Wrangler is the command line tool for Workers. You use it to run your code locally, deploy it, manage your databases and storage, read logs, and handle secrets. Think of it as your remote control for the whole platform.

It comes installed in any project you scaffold with npm create cloudflare, so you usually run it with npx wrangler.

Let’s go through the commands I use every day.

The config file

Everything Wrangler does is driven by a config file in your project, wrangler.jsonc (older projects use wrangler.toml).

A minimal one looks like this:

{
  "name": "my-worker",
  "main": "src/index.ts",
  "compatibility_date": "2026-06-20"
}

name is your Worker’s name. main points to your code. compatibility_date pins the runtime behavior to a date, so your Worker keeps working the same way even as Cloudflare updates things.
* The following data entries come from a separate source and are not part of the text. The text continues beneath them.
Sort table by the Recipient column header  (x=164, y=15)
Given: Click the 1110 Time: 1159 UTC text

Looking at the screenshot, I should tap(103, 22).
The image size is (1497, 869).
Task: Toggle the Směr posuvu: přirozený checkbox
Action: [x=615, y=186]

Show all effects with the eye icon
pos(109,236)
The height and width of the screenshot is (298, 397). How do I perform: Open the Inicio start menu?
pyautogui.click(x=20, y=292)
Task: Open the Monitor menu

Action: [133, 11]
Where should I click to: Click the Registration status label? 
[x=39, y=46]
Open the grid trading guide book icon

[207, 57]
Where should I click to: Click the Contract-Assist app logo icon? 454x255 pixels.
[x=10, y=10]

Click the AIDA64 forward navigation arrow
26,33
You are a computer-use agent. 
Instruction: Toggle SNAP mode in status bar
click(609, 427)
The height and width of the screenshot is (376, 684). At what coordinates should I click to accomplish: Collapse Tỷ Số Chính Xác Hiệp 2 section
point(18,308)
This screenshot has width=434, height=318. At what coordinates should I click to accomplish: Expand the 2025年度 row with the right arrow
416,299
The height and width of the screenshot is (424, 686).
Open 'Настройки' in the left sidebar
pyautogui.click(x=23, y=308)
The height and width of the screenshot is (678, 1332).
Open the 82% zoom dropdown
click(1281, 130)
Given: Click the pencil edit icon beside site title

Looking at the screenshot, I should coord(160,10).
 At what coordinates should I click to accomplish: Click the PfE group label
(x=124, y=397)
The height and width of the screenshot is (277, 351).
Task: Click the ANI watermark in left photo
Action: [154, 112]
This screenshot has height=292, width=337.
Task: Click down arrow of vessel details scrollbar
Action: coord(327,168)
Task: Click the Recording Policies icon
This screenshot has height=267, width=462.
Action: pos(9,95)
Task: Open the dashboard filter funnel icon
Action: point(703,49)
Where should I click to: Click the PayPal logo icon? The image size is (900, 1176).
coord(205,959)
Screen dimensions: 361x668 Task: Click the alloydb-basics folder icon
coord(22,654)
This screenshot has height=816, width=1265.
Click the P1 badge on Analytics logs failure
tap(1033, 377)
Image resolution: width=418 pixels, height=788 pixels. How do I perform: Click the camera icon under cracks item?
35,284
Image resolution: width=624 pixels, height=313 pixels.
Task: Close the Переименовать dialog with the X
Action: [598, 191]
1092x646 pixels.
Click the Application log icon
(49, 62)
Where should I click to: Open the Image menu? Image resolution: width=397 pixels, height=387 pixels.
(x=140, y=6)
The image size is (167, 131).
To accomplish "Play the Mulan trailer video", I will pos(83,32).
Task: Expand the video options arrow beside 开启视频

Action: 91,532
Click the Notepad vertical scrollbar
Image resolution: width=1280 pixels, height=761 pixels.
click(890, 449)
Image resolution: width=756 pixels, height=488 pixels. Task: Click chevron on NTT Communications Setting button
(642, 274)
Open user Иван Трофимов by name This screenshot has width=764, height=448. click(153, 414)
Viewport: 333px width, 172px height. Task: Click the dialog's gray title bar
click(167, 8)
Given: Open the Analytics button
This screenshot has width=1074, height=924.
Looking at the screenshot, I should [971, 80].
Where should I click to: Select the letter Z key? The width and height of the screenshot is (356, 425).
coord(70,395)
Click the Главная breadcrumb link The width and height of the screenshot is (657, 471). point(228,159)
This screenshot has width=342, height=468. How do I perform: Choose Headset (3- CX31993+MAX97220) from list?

This file is also where you attach databases, storage, and other resources. We’ll add to it throughout the series.

Run locally

npx wrangler dev

This runs your Worker on your machine, using the same engine Cloudflare uses in production. You get a local URL and live reload on save.

Deploy

npx wrangler deploy

This uploads your Worker and makes it live. The first time, it opens your browser to log in.

Watch the logs

When something misbehaves in production, you want to see what’s happening. Stream live logs from your deployed Worker:

npx wrangler tail

Every request and console.log shows up in your terminal as it happens.

Manage secrets

Don’t put API keys in your code. Store them as secrets:

npx wrangler secret put STRIPE_KEY

It prompts you for the value, encrypts it, and makes it available on env.STRIPE_KEY in your Worker. The value never lives in your repo.

Manage your resources

Wrangler also creates and manages the things you attach to a Worker. For example, to create a database:

npx wrangler d1 create my-database

Or apply database migrations:

npx wrangler d1 migrations apply my-database --local

There are similar commands for KV, R2, and Queues. Each gets its own post in this series.

Generate types

If you use TypeScript, this command reads your config and generates types for all your bindings:

npx wrangler types

Now env.DB, env.UPLOADS, and the rest are fully typed. I run this whenever I change my config.

Environments

Real apps have more than one environment: production, staging, maybe a beta. Wrangler handles this with named environments in your config:

{
  "name": "my-worker",
  "env": {
    "staging": {
      "name": "my-worker-staging"
    },
    "production": {
      "name": "my-worker-prod"
    }
  }
}

Then you deploy a specific one:

npx wrangler deploy --env production

Each environment can have its own database, its own secrets, its own domain. I’ll come back to environments in a later post, because there are a couple of gotchas worth knowing.

The pattern to remember

Once you know Wrangler, the workflow for any Cloudflare feature is the same: add it to wrangler.jsonc, create it with a wrangler command, then use it through env in your code.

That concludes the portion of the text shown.